Word and item position entries

━━━━

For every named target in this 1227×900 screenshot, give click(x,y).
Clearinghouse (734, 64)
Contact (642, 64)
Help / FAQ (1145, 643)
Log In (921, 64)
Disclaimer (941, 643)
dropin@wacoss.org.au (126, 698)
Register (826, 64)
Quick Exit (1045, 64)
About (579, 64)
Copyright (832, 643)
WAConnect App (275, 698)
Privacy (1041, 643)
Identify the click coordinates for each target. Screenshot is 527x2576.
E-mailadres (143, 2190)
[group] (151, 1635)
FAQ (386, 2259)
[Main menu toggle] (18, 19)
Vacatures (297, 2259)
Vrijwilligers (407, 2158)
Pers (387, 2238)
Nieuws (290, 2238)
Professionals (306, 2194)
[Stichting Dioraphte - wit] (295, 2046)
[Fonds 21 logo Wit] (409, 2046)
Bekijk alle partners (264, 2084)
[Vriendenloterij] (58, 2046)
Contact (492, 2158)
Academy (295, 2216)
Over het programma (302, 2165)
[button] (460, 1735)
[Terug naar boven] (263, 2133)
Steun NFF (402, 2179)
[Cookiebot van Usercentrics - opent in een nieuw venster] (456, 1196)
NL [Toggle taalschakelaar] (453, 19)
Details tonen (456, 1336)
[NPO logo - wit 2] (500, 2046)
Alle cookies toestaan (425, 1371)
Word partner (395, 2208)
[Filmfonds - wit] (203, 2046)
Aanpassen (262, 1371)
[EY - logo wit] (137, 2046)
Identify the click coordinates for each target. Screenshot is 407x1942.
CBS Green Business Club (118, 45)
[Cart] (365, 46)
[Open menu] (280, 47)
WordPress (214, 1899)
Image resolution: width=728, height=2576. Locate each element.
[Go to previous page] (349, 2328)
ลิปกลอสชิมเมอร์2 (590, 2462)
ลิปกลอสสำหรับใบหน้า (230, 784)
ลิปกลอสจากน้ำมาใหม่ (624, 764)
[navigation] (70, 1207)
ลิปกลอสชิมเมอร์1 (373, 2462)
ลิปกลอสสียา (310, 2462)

━━━━

_Exercise brief:_ Could you render the entries, starting at the very first line and ending at the line that contains "[group] (151, 1635)", as a Markdown table with a Row column for the row number and a Line column for the line, omitting blank lines?

_Result of this task:_
| Row | Line |
|---|---|
| 1 | For every named target in this 1227×900 screenshot, give click(x,y). |
| 2 | Clearinghouse (734, 64) |
| 3 | Contact (642, 64) |
| 4 | Help / FAQ (1145, 643) |
| 5 | Log In (921, 64) |
| 6 | Disclaimer (941, 643) |
| 7 | dropin@wacoss.org.au (126, 698) |
| 8 | Register (826, 64) |
| 9 | Quick Exit (1045, 64) |
| 10 | About (579, 64) |
| 11 | Copyright (832, 643) |
| 12 | WAConnect App (275, 698) |
| 13 | Privacy (1041, 643) |
| 14 | Identify the click coordinates for each target. Screenshot is 527x2576. |
| 15 | E-mailadres (143, 2190) |
| 16 | [group] (151, 1635) |